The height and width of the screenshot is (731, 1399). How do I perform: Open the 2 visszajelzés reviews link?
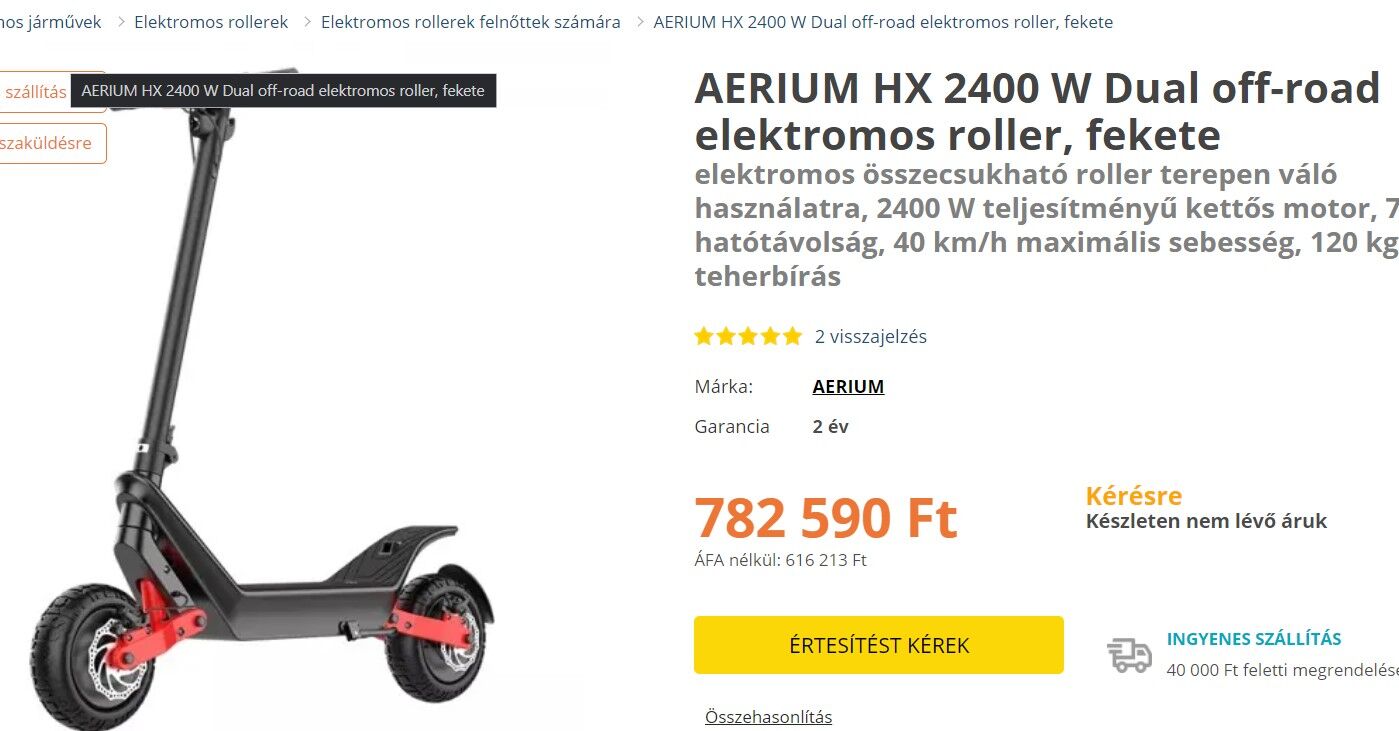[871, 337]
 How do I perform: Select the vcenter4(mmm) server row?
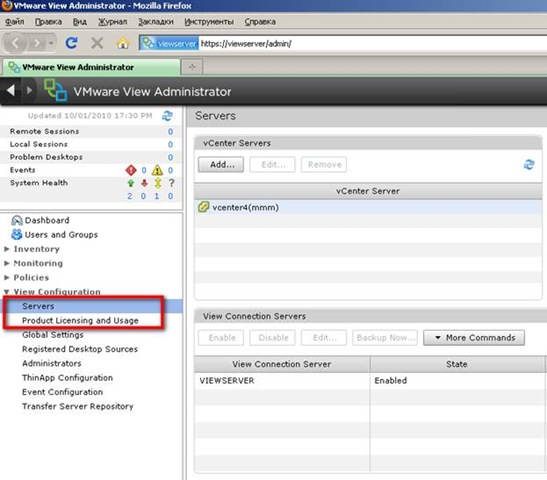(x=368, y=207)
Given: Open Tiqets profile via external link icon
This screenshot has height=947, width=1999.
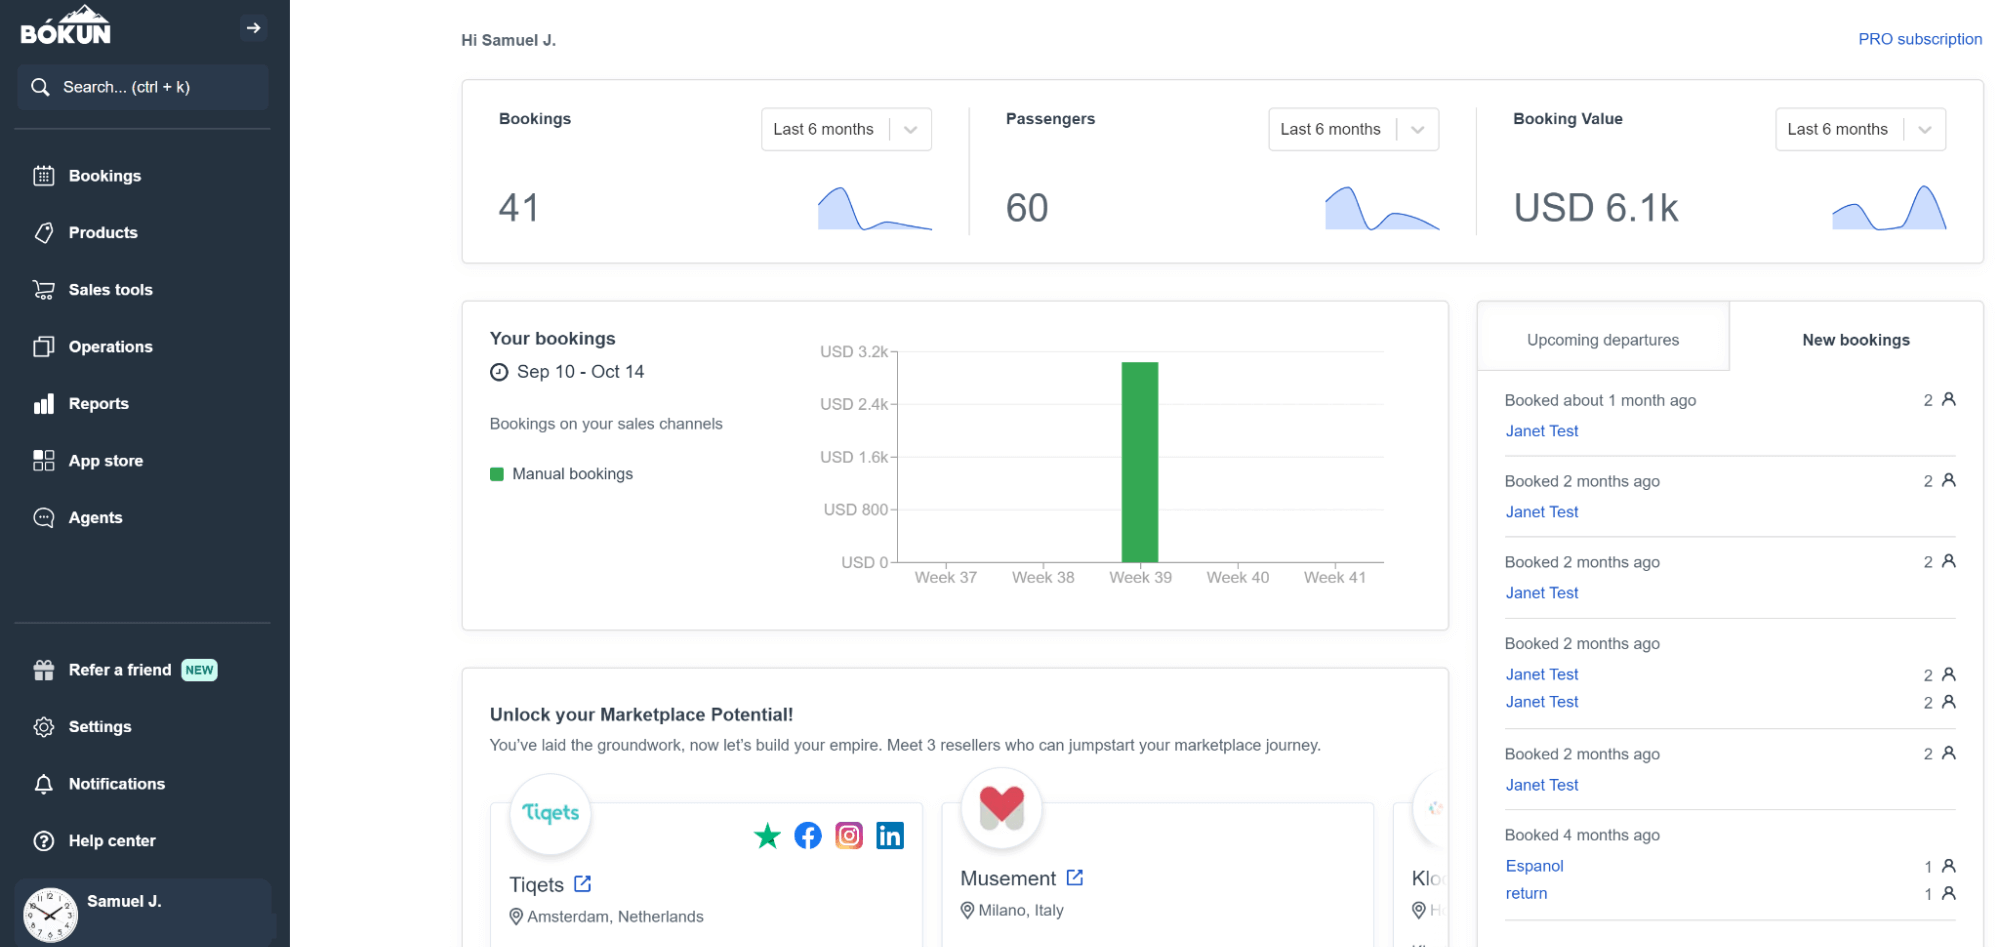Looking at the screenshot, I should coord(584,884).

* * * * *

EXERCISE BRIEF | Rewrite the listing above with every "How do I perform" replaced by "How can I carry out", changing nothing else and leaving out the pictures.

WRITTEN REPLY |
The height and width of the screenshot is (731, 1399). How can I carry out: Open the 2 visszajelzés reviews link?
[871, 337]
 How can I carry out: Select the vcenter4(mmm) server row?
(x=368, y=207)
Given: Open Tiqets profile via external link icon
This screenshot has height=947, width=1999.
Looking at the screenshot, I should coord(584,884).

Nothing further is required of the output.